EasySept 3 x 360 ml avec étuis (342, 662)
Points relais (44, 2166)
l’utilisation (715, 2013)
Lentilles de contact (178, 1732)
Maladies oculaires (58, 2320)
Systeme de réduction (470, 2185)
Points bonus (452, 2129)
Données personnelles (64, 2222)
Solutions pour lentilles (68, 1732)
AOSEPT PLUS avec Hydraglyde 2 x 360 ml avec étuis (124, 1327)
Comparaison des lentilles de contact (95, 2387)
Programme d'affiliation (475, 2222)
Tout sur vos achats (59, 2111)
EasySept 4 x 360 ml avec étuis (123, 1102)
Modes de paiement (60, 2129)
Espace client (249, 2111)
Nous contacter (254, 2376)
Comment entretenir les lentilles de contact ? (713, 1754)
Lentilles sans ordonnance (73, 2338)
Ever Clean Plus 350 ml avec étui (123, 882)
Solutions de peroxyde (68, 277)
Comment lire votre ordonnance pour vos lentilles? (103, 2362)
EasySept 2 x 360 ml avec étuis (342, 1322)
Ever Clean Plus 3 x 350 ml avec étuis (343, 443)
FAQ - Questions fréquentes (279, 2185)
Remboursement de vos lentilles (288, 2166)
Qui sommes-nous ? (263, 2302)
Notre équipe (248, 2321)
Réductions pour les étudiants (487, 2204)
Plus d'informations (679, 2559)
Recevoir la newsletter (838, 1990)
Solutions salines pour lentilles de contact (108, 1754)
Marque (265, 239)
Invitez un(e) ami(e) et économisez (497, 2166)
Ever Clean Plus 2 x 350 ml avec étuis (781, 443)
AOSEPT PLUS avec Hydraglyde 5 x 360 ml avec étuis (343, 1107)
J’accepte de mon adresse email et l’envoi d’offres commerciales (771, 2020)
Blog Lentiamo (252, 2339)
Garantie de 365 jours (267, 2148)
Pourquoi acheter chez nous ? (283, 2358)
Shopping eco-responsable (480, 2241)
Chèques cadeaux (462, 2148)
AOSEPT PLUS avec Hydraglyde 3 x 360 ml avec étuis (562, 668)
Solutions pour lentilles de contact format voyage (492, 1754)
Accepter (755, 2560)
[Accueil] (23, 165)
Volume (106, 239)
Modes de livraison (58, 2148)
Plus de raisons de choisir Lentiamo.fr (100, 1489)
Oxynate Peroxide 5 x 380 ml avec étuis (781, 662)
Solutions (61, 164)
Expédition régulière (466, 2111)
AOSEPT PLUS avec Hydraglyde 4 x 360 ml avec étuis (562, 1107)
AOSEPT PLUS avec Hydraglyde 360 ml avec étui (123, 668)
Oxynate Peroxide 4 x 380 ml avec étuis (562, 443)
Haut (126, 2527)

━━━━━━━━━━━━━━━━

*AIM OF THE EXERCISE*: The response should consist only of the lines from the one containing "Comparaison des lentilles" to the end of the material above, both included.

*TASK RESULT*:
Comparaison des lentilles de contact (95, 2387)
Programme d'affiliation (475, 2222)
Tout sur vos achats (59, 2111)
EasySept 4 x 360 ml avec étuis (123, 1102)
Modes de paiement (60, 2129)
Espace client (249, 2111)
Nous contacter (254, 2376)
Comment entretenir les lentilles de contact ? (713, 1754)
Lentilles sans ordonnance (73, 2338)
Ever Clean Plus 350 ml avec étui (123, 882)
Solutions de peroxyde (68, 277)
Comment lire votre ordonnance pour vos lentilles? (103, 2362)
EasySept 2 x 360 ml avec étuis (342, 1322)
Ever Clean Plus 3 x 350 ml avec étuis (343, 443)
FAQ - Questions fréquentes (279, 2185)
Remboursement de vos lentilles (288, 2166)
Qui sommes-nous ? (263, 2302)
Notre équipe (248, 2321)
Réductions pour les étudiants (487, 2204)
Plus d'informations (679, 2559)
Recevoir la newsletter (838, 1990)
Solutions salines pour lentilles de contact (108, 1754)
Marque (265, 239)
Invitez un(e) ami(e) et économisez (497, 2166)
Ever Clean Plus 2 x 350 ml avec étuis (781, 443)
AOSEPT PLUS avec Hydraglyde 5 x 360 ml avec étuis (343, 1107)
J’accepte de mon adresse email et l’envoi d’offres commerciales (771, 2020)
Blog Lentiamo (252, 2339)
Garantie de 365 jours (267, 2148)
Pourquoi acheter chez nous ? (283, 2358)
Shopping eco-responsable (480, 2241)
Chèques cadeaux (462, 2148)
AOSEPT PLUS avec Hydraglyde 3 x 360 ml avec étuis (562, 668)
Solutions pour lentilles de contact format voyage (492, 1754)
Accepter (755, 2560)
[Accueil] (23, 165)
Volume (106, 239)
Modes de livraison (58, 2148)
Plus de raisons de choisir Lentiamo.fr (100, 1489)
Oxynate Peroxide 5 x 380 ml avec étuis (781, 662)
Solutions (61, 164)
Expédition régulière (466, 2111)
AOSEPT PLUS avec Hydraglyde 4 x 360 ml avec étuis (562, 1107)
AOSEPT PLUS avec Hydraglyde 360 ml avec étui (123, 668)
Oxynate Peroxide 4 x 380 ml avec étuis (562, 443)
Haut (126, 2527)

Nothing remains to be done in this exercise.